Un chant de Noël - Une histoire de fantômes

À l’heure où la joie envahit les rues de Londres et le cœur de ses habitants, Scrooge peste. Elle déteste Noël. Mais, une fois de plus, sa fichue nièce a cru bon de l’inviter à partager un repas dispendieux et son commis lui a demandé son congé pour fêter cela en famille. Tout ce que voit Elizabeth, là-dedans, ce sont les dépenses somptuaires. Elle, elle a mieux à faire : du profit. Pourtant, cette nuit singulière de 1843, une valse d’ectoplasmes va l’entrainer dans les profondeurs de ses souvenirs et lui dévoiler d’autres possibles. L’intéressée en sortira-t-elle transformée ?
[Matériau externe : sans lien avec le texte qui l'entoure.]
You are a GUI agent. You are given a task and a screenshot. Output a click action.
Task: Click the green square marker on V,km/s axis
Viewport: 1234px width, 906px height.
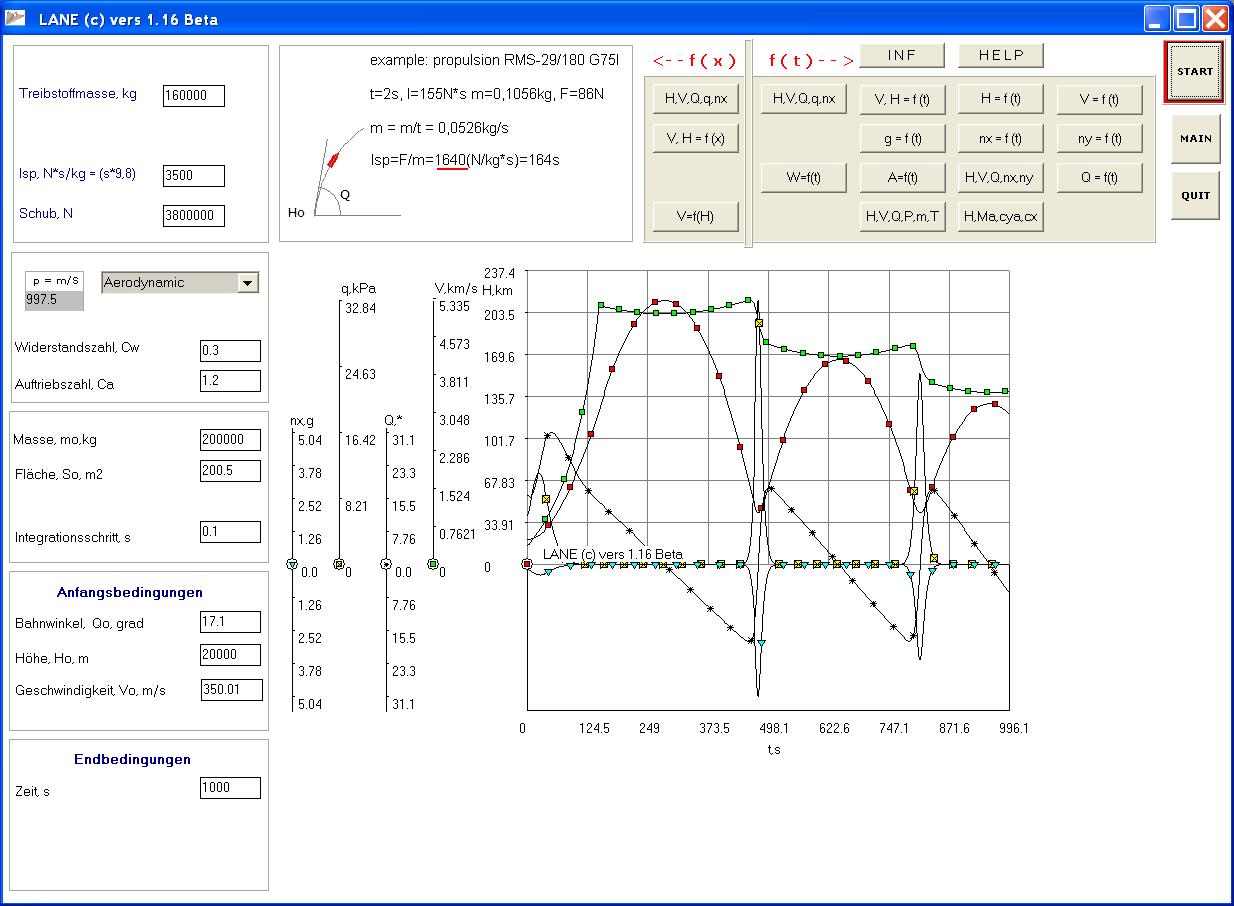point(433,565)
Ah, le vieux grigou de Scrooge ! Qui ne le connaît pas ? Modèle des radins insensibles de tout poil depuis la publication du roman de Charles Dickens, il peuple de nombreuses adaptations, au cinéma (dès 1901 !), à la télévision, à l’opéra, au théâtre ou encore en bande dessinée – à commencer par un certain Picsou. Il fait peur, inquiète et invite, par sa mésaventure aboutissant en illumination, à se rappeler que la chaleur d’un foyer et d’un entourage aimant vaut bien davantage que l’exploitation pécuniaire aveugle et froide.

Dans la variation signée par José Luis Munuera (Bartleby le scribe, Les cœurs de ferraille, Zorglub), avec Sedyas aux couleurs, le cœur de pierre à la sinistre figure troque la redingote pour les jupons, Ebenezer devenant Elizabeth, l’homme vieillissant se métamorphosant en femme aussi belle qu’altière. Si la trame reste la même et que les voyages avec les esprits des Noëls passés, présent et à venir se déroulent globalement selon l’histoire d’origine, le ton est plus mordant. Fière de son parcours, assumant entièrement son inflexibilité, la principale protagoniste s’en laisse moins conter que son alter-ego mâle. Dans ses échanges avec ses proches comme avec les fantômes, elle se montre piquante et souligne les difficultés pour une dame d’évoluer dans un milieu exclusivement masculin. Elle sait également admettre ses propres failles. Même le dénouement, quoique positif, n'aboutit pas à un happy end sirupeux, mais plutôt à un entre-deux.

La mise en image se révèle réussie. La Srooge de Munuera possède de la prestance et de la présence. Son regard gris est vif, son expression revêche, au rebours des mines réjouis des autres personnages. Son coup de crayon peint de façon convaincante les artères, toits et façades de la capitale britannique en proie à l’hiver. La partition graphique est rehaussée par des teintes souvent gris-vert, bleues ou brunes, les pointes plus colorées étant réservées aux spectres et à une scène de bal. Enfin, l’album lui-même a fait l’objet d’un soin particulier des éditions Dargaud.

Conte indémodable, Un chant de Noël prend une tournure plus moderne et cela fait plaisir. S’il n’a pas été glissé au pied du sapin, il est temps de se pencher dessus.